Engana-se quem pensa que apenas produtos de arte são atingidos nesse período de enfrentamento ao Coronavirus. Uma grande rede de trabalhadores informais ficou desamparada com as pausas nas produções, seja no setor teatral, musical, das artes visuais ou do audiovisual. O próximo a ficar desamparado será o público, pois nem só de reprises vive a arte do Brasil.
No começo da noite, após a publicação da matéria, o Secretário gravou um vídeo como resposta aos artistas para justificar o trabalho da pasta da cultura do DF:
"Muita gente postou vídeo pra mim no instagram perguntando: 'Cadê o dinheiro do FAC?'. E eu respondo. Respondo, se me permite, com muita alegria, pois o dinheiro do FAC é dinheiro público e deve ser tratado republicanamente, com responsabilidade. O dinheiro do FAC está com os artistas, está com os agentes culturais contemplados pelos editais que a gente lançou neste ano, um atrás do outro. Editais pra ajudar a galera prejudicada pela pandemia. O dinheiro do FAC está com os artistas premiados. Estão lembrados? Está nos projetos que geram emprego e renda. Está no pagamento do FAC Áreas (Culturais) 2018. Sim... Nós honramos esse pagamento do passado quando anunciaram o edital e não empenharam o dinheiro. Sabe como se chama isso que fizeram com o Edital Áreas 2018? Nós não vamos repetir. Em 2021 a gente vai tá pronto pra levar o FAC inteirinho onde precisa chegar. Recentemente, quando lançamos o Edital Audiovisual Periférico de 9 milhões, foi com o que a Secretaria tinha disponível para encerrar o ano. Em outras palavras: Nós gastamos tudo o que tínhamos pra gastas. Mas gastar não é a palavra certa. É uma palavra feia, parece consumismo. Eu prefiro dizer que a gente investiu. Botou a roda da cultura pra girar com decência, com lisura, com transparência. O DF vem fazendo bonito em favor da cultura, com muito orgulho. Compara com os outros estados, pode comparar!"

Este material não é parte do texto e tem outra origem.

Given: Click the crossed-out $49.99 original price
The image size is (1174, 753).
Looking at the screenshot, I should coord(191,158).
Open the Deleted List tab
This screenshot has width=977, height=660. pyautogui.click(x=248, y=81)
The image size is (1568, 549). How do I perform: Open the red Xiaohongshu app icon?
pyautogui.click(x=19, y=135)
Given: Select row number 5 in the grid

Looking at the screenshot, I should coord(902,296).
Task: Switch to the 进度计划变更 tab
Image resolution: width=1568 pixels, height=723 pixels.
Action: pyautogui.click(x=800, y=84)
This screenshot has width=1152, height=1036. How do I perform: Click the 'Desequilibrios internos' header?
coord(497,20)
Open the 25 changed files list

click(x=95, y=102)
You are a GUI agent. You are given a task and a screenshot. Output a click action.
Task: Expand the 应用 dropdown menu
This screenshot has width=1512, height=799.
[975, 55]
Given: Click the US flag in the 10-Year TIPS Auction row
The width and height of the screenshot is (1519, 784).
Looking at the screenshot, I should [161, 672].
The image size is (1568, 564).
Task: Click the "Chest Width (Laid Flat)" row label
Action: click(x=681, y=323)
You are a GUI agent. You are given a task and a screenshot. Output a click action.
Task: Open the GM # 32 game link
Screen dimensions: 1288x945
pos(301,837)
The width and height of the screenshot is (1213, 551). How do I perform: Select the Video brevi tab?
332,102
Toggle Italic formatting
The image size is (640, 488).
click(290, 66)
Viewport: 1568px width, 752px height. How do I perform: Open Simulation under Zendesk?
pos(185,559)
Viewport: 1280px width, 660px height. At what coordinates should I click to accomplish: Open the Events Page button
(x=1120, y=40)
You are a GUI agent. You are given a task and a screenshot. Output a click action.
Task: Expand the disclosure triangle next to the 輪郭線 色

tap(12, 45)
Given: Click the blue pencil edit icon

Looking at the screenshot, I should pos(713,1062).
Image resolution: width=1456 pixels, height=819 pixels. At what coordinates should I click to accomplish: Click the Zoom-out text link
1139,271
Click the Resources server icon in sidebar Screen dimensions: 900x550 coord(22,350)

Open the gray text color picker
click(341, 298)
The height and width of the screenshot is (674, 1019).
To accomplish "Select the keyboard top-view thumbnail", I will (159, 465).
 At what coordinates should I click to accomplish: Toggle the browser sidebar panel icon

Bartolomeu Rodrigues encerrou o vídeo fazendo o uso de tom jocoso para se dirigir à categoria que se posicionou nas redes:
"Cadê o dinheiro do FAC? Tá aí do seu lado. Abra a mente que você vai ver..."Agora, dá licença que a gente tá trabalhando pra executar a Lei Aldir Blanc. A gente tá trabalhando pelo Festival de Cinema de Brasília. Vamos fazer um belo festival. A gente tá trabalhando pelos outros editais do FAC que estão em pleno andamento.. É muita coisa. É muito trabalho!"